● **EXPLORE THE MATERIAL**:
A: According to the article on the origin of enterococci, which journal published the new study?
B: Check each statement against the article on the origin of enterococci. For each, answer yes or no and quote the words from the article that decide it. (i) The ancestor of the enterococci dates back 450 million years. (ii) Enterococci are gram-negative bacteria. (iii) Dr. Ashlee Earl is a group leader at the Broad Institute of MIT and Harvard.
C: Write the next part of the article on how enterococci arose during the Ordovician period, picking up after its last sentence.

*** EXTRACTED TEXT ***

First Enterococci Appeared on Earth during Ordovician Period, Says Study

According to a new study published today in the journal Cell, the enterococci — gram-positive aerobic bacteria and a leading cause of hospital-acquired infections — arose from an ancestor that dates back 450 million years (Ordovician period), about the time when animals were first crawling onto land.

This digitally-colorized scanning electron microscopic image depicts Enterococcus faecalis. Image credit: Pete Wardell / CDC.

This digitally-colorized scanning electron microscopic image depicts Enterococcus faecalis. Image credit: Pete Wardell / CDC.

“By analyzing the genomes and behaviors of today’s enterococci, we were able to rewind the clock back to their earliest existence and piece together a picture of how these organisms were shaped into what they are today,” said Dr. Ashlee Earl, group leader for the Bacterial Genomics Group at the Broad Institute of MIT and Harvard and co-corresponding author of the study.

“Understanding how the environment in which microbes live leads to new properties could help us to predict how microbes will adapt to the use of antibiotics, antimicrobial hand soaps, disinfectants and other products intended to control their spread.”

*** End of EXTRACTED TEXT ***
*** EXTRACTED INFORMATION ***

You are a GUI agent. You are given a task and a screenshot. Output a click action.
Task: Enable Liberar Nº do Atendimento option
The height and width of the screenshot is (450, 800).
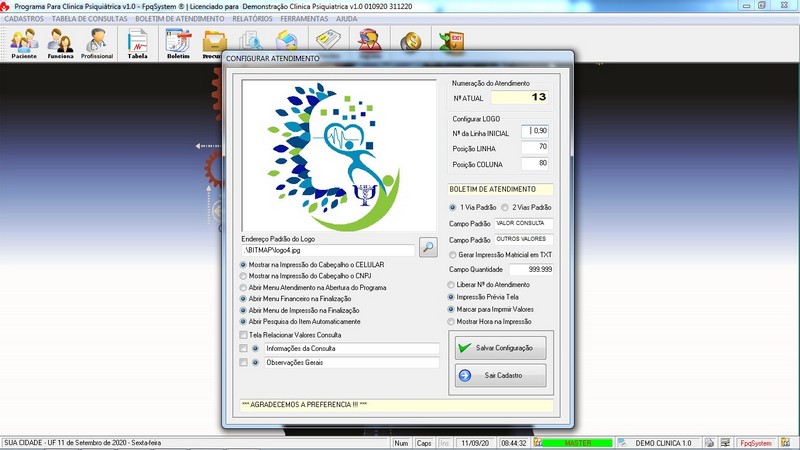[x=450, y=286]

*** End of EXTRACTED INFORMATION ***
*** EXTRACTED INFORMATION ***

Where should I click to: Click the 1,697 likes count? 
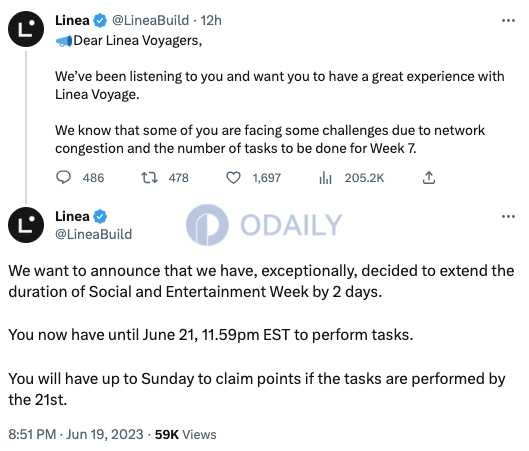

*** End of EXTRACTED INFORMATION ***

● **TASK-BY-TASK OUTPUTS**:
A: Cell

B:
(i) Yes: "arose from an ancestor that dates back 450 million years"
(ii) No: "gram-positive aerobic bacteria"
(iii) Yes: "group leader for the Bacterial Genomics Group at the Broad Institute of MIT and Harvard"

C:
The picture Dr. Earl and he colleagues from Harvard Medical School, Massachusetts Eye and Ear, the Massachusetts Institute of Technology (MIT), and the Broad Institute of MIT and Harvard, pieced together begins with the dawn of life.

Bacteria arose nearly 4 billion years ago, and the Earth has teemed with them ever since, including the sea.

Animals first arose in the sea during the time known as the Cambrian Explosion, 542 million years ago.

As animals emerged in a sea of bacteria, bacteria learned to live in and on them. Some bacteria protect and serve the animals, as the healthy microorganisms in our intestines do today; others live in the environment, and still others cause disease.

As animals crawled onto land about 100 million years later, they took their bacteria with them.

Dr. Earl and co-authors found that all species of enterococci, including those that have never been found in hospitals, were naturally resistant to dryness, starvation, disinfectants and many antibiotics.

Because enterococci normally live in the intestines of most — if not all — land animals, it seemed likely that they were also in the intestines of land animals that are now extinct, including dinosaurs and the first millipede-like organisms to crawl onto land.

Comparison of the genomes of these bacteria provided evidence that this was indeed the case.

In fact, the authors found that new species of enterococci appeared whenever new types of animals appeared.

This includes when new types of animals arose right after they first crawled onto land, and when new types of animals arose right after mass extinctions, especially the greatest mass extinction, the end-Permian extinction (251 million years ago).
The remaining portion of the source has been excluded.